Platon, Platon, Gorgias 491e-492d

Platon Platon Gorgias Platon «Mais si, Socrate, c'est d'eux que tu parles, absolument ! Car comment un homme pourrait-il être heureux s'il est esclave de quelqu'un d'autre ? Veux-tu savoir ce que sont le beau et le juste selon la nature ? Hé bien, je vais te le dire franchement ! Voici, si on veut vivre comme il faut, on doit laisser aller ses propres passions, si grandes soient-elles, et ne pas les réprimer. Au contraire, il faut être capable de mettre son courage et son intelligence au service de si grandes passions et de les assouvir avec tout ce qu'elles peuvent désirer.
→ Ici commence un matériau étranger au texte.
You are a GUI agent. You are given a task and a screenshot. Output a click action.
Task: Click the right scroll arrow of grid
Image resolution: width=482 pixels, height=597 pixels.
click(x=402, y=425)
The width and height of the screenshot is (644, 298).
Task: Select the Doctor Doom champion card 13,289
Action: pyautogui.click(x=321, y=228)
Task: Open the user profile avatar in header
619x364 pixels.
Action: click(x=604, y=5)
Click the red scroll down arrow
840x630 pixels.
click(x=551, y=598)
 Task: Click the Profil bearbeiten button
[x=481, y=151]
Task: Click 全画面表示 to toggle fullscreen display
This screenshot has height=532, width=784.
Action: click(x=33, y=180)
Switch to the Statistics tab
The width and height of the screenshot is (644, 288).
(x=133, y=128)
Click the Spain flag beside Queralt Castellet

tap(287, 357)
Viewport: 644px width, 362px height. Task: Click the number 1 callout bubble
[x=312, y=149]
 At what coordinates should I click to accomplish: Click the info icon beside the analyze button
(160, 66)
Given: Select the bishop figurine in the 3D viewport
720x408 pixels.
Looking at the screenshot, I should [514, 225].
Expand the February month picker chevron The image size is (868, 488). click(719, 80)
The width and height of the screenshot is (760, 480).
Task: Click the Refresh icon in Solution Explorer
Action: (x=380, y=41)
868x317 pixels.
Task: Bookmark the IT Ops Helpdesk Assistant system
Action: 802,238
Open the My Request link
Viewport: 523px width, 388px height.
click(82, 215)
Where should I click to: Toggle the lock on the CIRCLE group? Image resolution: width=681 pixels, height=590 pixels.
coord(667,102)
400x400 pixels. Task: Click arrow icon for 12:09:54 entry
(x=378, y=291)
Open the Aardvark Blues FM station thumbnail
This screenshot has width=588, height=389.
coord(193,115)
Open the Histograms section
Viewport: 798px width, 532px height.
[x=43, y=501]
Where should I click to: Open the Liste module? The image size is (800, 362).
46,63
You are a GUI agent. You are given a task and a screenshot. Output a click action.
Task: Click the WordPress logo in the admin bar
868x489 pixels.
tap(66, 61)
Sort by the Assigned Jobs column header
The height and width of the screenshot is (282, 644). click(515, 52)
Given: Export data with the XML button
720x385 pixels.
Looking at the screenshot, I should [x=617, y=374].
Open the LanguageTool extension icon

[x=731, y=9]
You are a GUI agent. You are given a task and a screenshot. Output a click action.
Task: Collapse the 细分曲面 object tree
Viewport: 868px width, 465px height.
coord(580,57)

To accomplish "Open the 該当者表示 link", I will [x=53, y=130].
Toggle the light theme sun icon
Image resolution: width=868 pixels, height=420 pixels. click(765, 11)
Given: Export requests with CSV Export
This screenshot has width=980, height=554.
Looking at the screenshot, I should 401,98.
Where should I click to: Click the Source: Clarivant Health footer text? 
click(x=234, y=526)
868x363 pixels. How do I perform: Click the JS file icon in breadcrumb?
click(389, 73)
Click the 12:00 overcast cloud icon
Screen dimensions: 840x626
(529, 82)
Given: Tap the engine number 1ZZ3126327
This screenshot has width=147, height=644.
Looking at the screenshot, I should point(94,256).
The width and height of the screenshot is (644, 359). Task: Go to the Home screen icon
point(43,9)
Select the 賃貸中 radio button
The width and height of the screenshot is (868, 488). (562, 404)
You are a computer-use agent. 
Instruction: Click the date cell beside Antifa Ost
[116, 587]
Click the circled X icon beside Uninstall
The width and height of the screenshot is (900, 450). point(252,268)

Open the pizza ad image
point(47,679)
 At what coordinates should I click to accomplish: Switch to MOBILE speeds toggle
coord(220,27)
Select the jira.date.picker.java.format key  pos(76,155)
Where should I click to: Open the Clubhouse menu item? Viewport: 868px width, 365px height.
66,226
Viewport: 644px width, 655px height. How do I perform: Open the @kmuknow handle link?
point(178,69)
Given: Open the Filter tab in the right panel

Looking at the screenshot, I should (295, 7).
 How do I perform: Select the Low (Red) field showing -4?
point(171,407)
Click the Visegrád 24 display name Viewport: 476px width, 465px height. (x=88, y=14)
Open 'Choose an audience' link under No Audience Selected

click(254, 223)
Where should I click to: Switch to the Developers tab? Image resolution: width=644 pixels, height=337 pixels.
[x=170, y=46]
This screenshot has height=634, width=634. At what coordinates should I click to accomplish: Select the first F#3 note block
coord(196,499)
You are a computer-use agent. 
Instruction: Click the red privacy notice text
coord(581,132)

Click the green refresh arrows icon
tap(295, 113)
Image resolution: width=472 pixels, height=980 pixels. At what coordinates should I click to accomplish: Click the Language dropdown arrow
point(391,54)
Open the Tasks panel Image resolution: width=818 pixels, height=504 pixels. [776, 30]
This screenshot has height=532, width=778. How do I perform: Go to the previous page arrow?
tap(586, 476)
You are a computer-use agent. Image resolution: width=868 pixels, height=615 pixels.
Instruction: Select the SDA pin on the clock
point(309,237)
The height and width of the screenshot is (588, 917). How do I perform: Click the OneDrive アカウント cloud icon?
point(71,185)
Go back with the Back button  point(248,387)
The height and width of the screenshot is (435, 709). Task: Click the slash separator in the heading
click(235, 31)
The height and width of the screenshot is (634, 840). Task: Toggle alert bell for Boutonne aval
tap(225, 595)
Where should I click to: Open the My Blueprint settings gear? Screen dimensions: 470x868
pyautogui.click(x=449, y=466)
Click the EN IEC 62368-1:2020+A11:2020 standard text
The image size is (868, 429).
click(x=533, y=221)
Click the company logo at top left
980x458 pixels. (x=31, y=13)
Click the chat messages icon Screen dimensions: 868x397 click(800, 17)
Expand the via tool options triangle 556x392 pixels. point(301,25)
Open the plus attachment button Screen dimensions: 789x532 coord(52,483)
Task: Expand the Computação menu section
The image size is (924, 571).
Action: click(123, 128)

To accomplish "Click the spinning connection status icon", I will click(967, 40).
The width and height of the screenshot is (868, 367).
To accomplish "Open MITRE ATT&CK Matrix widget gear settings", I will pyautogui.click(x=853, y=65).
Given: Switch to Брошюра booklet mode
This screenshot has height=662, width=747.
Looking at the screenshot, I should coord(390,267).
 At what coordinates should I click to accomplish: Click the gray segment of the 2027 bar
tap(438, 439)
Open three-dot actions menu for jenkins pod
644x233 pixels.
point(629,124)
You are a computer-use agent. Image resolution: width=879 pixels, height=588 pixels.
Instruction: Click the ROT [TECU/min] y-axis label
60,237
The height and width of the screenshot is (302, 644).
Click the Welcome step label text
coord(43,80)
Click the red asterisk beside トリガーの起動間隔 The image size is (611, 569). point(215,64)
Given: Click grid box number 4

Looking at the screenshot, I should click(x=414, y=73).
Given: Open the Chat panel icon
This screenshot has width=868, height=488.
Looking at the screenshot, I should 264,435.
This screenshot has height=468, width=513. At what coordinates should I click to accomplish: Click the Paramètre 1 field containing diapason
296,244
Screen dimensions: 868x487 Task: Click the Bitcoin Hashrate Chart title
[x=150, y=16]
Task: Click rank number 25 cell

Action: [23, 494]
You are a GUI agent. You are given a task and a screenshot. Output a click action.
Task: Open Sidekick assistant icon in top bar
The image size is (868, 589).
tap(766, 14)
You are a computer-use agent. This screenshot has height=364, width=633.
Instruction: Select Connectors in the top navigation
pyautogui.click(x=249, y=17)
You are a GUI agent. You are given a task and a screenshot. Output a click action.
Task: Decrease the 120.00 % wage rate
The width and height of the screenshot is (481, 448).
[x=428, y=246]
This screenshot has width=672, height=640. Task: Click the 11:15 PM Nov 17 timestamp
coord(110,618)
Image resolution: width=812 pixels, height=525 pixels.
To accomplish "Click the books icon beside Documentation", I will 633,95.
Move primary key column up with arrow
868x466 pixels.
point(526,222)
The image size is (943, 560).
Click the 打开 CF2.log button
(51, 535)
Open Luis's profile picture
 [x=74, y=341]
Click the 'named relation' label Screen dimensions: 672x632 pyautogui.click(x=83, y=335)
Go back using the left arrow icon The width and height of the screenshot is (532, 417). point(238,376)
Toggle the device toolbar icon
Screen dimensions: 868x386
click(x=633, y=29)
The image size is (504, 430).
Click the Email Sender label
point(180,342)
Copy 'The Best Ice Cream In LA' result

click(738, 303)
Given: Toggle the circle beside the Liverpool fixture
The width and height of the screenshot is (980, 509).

Seulement, tout le monde n'est pas capable, j'imagine, de vivre comme cela. C'est pourquoi la masse des gens blâme les hommes qui vivent ainsi, gênée qu'elle est de devoir dissimuler sa propre incapacité à le faire. La masse déclare donc bien haut que le dérèglement est une vilaine chose. C'est ainsi qu'elle réduit à l'état d'esclaves les hommes dotés d'une plus forte nature que celle des homes de la masse; et ces derniers, qui sont eux-mêmes incapables de se procurer les plaisirs qui les combleraient, font la louange de la tempérance et de la justice à cause du manque de courage de leur âme. Car, bien sûr, pour tous les hommes qui, dès le départ, se trouvent dans la situation d'exercer le pouvoir, qu'ils soient nés fils de rois ou que la force de leur nature les ait rendus capables de s'emparer du pouvoir - que ce soit le pouvoir d'un seul homme ou celui d'un groupe d'individus -, oui, pour ces hommes-là, qu'est-ce qui serait plus vilain et plus mauvais que la tempérance et la justice ?» Platon, Platon, Gorgias 491e-492d
491e 492d  Platon

a. Terme ou expression de liaison
 
 - “Mais…” : contradiction, discours de Calliclès qui s’oppose à celui de Socrate. Perspective polémique.
 
 - “Car…” : explication; Calliclès justifie sa thèse et définit la question du débat.
 
 - “Seulement…” : restriction.
 
 - “C’est pourquoi…” : justification de cette restriction.
 
 - “La masse déclare donc…” : conclusion sur le point de vue de la “masse”.
 
 - “C’est ainsi…” : conséquences générales de ce point de vue.
 
 b. Structure première
 
 - “Mais si…ce qu’elles peuvent désirer” : Calliclès expose son idée générale qui est en totale contradiction avec celle de Socrate comme nous le signale la conjonction “mais”. Ce qui est juste, selon la nature, c’est de pouvoir assouvir sans frein ses désirs. En cela consiste justement le bonheur.
 
 - “Seulement, …à cause du manque de courage de leur âme” : la restriction “seulement” situe le point de vue de Calliclès comme étant à contre-courant de l’opinion dominante. L’éloge de la tempérance et de la justice est le moyen par lequel la masse des faibles, vertueuse par impuissance, cherche à enchaîner les forts.
 
 - “Car bien sûr…où eux-mêmes exercent le pouvoir” : Calliclès reprend sa thèse liminaire et la justifie. La puissance du désir trouve sa véritable voie dans l’exercice du pouvoir et plus particulièrement du pouvoir absolu.